-------- Stored records

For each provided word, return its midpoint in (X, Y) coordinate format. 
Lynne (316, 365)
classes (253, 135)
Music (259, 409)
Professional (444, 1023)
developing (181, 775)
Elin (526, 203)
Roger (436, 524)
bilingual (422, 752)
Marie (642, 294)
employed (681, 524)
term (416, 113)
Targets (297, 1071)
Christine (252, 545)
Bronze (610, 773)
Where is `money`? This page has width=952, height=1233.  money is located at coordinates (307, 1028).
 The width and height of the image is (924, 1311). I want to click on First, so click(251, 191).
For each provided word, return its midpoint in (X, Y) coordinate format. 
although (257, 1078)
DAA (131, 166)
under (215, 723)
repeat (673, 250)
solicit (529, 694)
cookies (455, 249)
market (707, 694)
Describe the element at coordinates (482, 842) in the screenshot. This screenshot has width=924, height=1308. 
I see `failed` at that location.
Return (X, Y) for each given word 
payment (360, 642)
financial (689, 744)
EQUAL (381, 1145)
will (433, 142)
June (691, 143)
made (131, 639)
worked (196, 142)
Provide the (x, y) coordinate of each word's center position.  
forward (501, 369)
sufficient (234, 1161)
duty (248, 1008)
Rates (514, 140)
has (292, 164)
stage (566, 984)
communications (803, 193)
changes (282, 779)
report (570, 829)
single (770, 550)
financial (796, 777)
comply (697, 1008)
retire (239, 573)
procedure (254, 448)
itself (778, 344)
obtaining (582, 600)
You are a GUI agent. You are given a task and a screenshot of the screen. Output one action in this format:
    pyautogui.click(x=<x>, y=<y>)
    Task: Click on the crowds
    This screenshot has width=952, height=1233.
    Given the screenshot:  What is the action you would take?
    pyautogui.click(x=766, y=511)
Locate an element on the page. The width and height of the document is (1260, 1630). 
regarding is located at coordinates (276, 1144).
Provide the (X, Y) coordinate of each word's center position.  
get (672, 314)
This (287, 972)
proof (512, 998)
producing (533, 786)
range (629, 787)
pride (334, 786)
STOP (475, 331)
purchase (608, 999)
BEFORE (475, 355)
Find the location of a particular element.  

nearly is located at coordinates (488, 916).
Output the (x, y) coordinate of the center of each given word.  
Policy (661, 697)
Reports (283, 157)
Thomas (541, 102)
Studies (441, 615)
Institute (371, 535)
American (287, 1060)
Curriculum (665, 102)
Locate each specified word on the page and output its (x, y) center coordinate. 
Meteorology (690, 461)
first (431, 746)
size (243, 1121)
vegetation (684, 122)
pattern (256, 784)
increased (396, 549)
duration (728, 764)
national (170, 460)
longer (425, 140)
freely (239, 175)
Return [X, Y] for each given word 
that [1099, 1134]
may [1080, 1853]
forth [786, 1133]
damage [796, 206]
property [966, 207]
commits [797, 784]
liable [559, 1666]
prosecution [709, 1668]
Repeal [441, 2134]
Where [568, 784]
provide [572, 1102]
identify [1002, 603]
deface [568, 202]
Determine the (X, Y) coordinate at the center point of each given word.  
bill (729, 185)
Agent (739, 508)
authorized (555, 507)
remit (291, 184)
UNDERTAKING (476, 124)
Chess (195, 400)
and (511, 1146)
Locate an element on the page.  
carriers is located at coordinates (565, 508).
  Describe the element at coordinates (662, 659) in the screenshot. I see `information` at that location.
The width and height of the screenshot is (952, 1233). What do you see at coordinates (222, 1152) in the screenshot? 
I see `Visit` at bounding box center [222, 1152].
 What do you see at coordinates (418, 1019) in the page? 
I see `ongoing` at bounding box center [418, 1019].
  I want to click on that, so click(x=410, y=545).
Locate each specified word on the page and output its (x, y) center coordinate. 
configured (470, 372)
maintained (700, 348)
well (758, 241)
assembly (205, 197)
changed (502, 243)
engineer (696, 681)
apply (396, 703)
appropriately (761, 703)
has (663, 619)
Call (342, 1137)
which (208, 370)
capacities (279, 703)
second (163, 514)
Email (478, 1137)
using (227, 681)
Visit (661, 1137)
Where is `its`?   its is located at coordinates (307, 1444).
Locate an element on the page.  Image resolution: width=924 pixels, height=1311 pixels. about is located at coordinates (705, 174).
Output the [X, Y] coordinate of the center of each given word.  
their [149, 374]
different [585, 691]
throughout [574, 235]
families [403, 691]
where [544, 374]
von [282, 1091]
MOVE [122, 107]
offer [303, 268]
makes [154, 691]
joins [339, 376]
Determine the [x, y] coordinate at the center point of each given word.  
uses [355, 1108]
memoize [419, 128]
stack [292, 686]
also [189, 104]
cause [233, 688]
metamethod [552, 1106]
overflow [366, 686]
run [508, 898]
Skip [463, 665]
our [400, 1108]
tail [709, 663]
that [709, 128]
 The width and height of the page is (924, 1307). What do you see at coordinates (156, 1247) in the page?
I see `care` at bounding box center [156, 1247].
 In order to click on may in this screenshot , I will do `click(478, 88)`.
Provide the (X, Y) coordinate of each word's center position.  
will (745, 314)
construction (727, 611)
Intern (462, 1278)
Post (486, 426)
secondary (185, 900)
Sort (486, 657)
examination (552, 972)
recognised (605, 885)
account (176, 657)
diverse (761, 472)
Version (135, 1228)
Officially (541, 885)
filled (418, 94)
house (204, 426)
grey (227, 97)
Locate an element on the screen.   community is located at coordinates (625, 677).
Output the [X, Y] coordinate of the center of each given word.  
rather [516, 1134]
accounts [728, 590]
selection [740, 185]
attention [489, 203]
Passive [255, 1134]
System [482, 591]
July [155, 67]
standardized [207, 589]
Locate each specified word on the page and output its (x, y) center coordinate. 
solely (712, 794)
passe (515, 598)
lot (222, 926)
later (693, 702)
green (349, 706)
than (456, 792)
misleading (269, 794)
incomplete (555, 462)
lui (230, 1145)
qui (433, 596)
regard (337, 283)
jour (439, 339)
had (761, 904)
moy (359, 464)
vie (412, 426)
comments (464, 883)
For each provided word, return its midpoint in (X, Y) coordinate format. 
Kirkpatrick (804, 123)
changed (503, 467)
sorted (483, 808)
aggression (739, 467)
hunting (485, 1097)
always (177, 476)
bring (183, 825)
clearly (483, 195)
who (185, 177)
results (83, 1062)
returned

----------------

= Given instruction =
Can you repeat all the rows above with "provided word" changed to "listed word" and everything else left the same?

= Response =
For each listed word, return its midpoint in (X, Y) coordinate format. 
Lynne (316, 365)
classes (253, 135)
Music (259, 409)
Professional (444, 1023)
developing (181, 775)
Elin (526, 203)
Roger (436, 524)
bilingual (422, 752)
Marie (642, 294)
employed (681, 524)
term (416, 113)
Targets (297, 1071)
Christine (252, 545)
Bronze (610, 773)
Where is `money`? This page has width=952, height=1233.  money is located at coordinates (307, 1028).
 The width and height of the image is (924, 1311). I want to click on First, so click(251, 191).
For each listed word, return its midpoint in (X, Y) coordinate format. 
although (257, 1078)
DAA (131, 166)
under (215, 723)
repeat (673, 250)
solicit (529, 694)
cookies (455, 249)
market (707, 694)
Describe the element at coordinates (482, 842) in the screenshot. This screenshot has width=924, height=1308. 
I see `failed` at that location.
Return (X, Y) for each given word 
payment (360, 642)
financial (689, 744)
EQUAL (381, 1145)
will (433, 142)
June (691, 143)
made (131, 639)
worked (196, 142)
Provide the (x, y) coordinate of each word's center position.  
forward (501, 369)
sufficient (234, 1161)
duty (248, 1008)
Rates (514, 140)
has (292, 164)
stage (566, 984)
communications (803, 193)
changes (282, 779)
report (570, 829)
single (770, 550)
financial (796, 777)
comply (697, 1008)
retire (239, 573)
procedure (254, 448)
itself (778, 344)
obtaining (582, 600)
You are a GUI agent. You are given a task and a screenshot of the screen. Output one action in this format:
    pyautogui.click(x=<x>, y=<y>)
    Task: Click on the crowds
    This screenshot has width=952, height=1233.
    Given the screenshot:  What is the action you would take?
    pyautogui.click(x=766, y=511)
Locate an element on the page. The width and height of the document is (1260, 1630). 
regarding is located at coordinates (276, 1144).
Provide the (X, Y) coordinate of each word's center position.  
get (672, 314)
This (287, 972)
proof (512, 998)
producing (533, 786)
range (629, 787)
pride (334, 786)
STOP (475, 331)
purchase (608, 999)
BEFORE (475, 355)
Find the location of a particular element.  

nearly is located at coordinates (488, 916).
Output the (x, y) coordinate of the center of each given word.  
Policy (661, 697)
Reports (283, 157)
Thomas (541, 102)
Studies (441, 615)
Institute (371, 535)
American (287, 1060)
Curriculum (665, 102)
Locate each specified word on the page and output its (x, y) center coordinate. 
Meteorology (690, 461)
first (431, 746)
size (243, 1121)
vegetation (684, 122)
pattern (256, 784)
increased (396, 549)
duration (728, 764)
national (170, 460)
longer (425, 140)
freely (239, 175)
Return [X, Y] for each given word 
that [1099, 1134]
may [1080, 1853]
forth [786, 1133]
damage [796, 206]
property [966, 207]
commits [797, 784]
liable [559, 1666]
prosecution [709, 1668]
Repeal [441, 2134]
Where [568, 784]
provide [572, 1102]
identify [1002, 603]
deface [568, 202]
Determine the (X, Y) coordinate at the center point of each given word.  
bill (729, 185)
Agent (739, 508)
authorized (555, 507)
remit (291, 184)
UNDERTAKING (476, 124)
Chess (195, 400)
and (511, 1146)
Locate an element on the page.  
carriers is located at coordinates (565, 508).
  Describe the element at coordinates (662, 659) in the screenshot. I see `information` at that location.
The width and height of the screenshot is (952, 1233). What do you see at coordinates (222, 1152) in the screenshot? 
I see `Visit` at bounding box center [222, 1152].
 What do you see at coordinates (418, 1019) in the page? 
I see `ongoing` at bounding box center [418, 1019].
  I want to click on that, so click(x=410, y=545).
Locate each specified word on the page and output its (x, y) center coordinate. 
configured (470, 372)
maintained (700, 348)
well (758, 241)
assembly (205, 197)
changed (502, 243)
engineer (696, 681)
apply (396, 703)
appropriately (761, 703)
has (663, 619)
Call (342, 1137)
which (208, 370)
capacities (279, 703)
second (163, 514)
Email (478, 1137)
using (227, 681)
Visit (661, 1137)
Where is `its`?   its is located at coordinates (307, 1444).
Locate an element on the page.  Image resolution: width=924 pixels, height=1311 pixels. about is located at coordinates (705, 174).
Output the [X, Y] coordinate of the center of each given word.  
their [149, 374]
different [585, 691]
throughout [574, 235]
families [403, 691]
where [544, 374]
von [282, 1091]
MOVE [122, 107]
offer [303, 268]
makes [154, 691]
joins [339, 376]
Determine the [x, y] coordinate at the center point of each given word.  
uses [355, 1108]
memoize [419, 128]
stack [292, 686]
also [189, 104]
cause [233, 688]
metamethod [552, 1106]
overflow [366, 686]
run [508, 898]
Skip [463, 665]
our [400, 1108]
tail [709, 663]
that [709, 128]
 The width and height of the page is (924, 1307). What do you see at coordinates (156, 1247) in the page?
I see `care` at bounding box center [156, 1247].
 In order to click on may in this screenshot , I will do `click(478, 88)`.
Provide the (X, Y) coordinate of each word's center position.  
will (745, 314)
construction (727, 611)
Intern (462, 1278)
Post (486, 426)
secondary (185, 900)
Sort (486, 657)
examination (552, 972)
recognised (605, 885)
account (176, 657)
diverse (761, 472)
Version (135, 1228)
Officially (541, 885)
filled (418, 94)
house (204, 426)
grey (227, 97)
Locate an element on the screen.   community is located at coordinates (625, 677).
Output the [X, Y] coordinate of the center of each given word.  
rather [516, 1134]
accounts [728, 590]
selection [740, 185]
attention [489, 203]
Passive [255, 1134]
System [482, 591]
July [155, 67]
standardized [207, 589]
Locate each specified word on the page and output its (x, y) center coordinate. 
solely (712, 794)
passe (515, 598)
lot (222, 926)
later (693, 702)
green (349, 706)
than (456, 792)
misleading (269, 794)
incomplete (555, 462)
lui (230, 1145)
qui (433, 596)
regard (337, 283)
jour (439, 339)
had (761, 904)
moy (359, 464)
vie (412, 426)
comments (464, 883)
For each listed word, return its midpoint in (X, Y) coordinate format. 
Kirkpatrick (804, 123)
changed (503, 467)
sorted (483, 808)
aggression (739, 467)
hunting (485, 1097)
always (177, 476)
bring (183, 825)
clearly (483, 195)
who (185, 177)
results (83, 1062)
returned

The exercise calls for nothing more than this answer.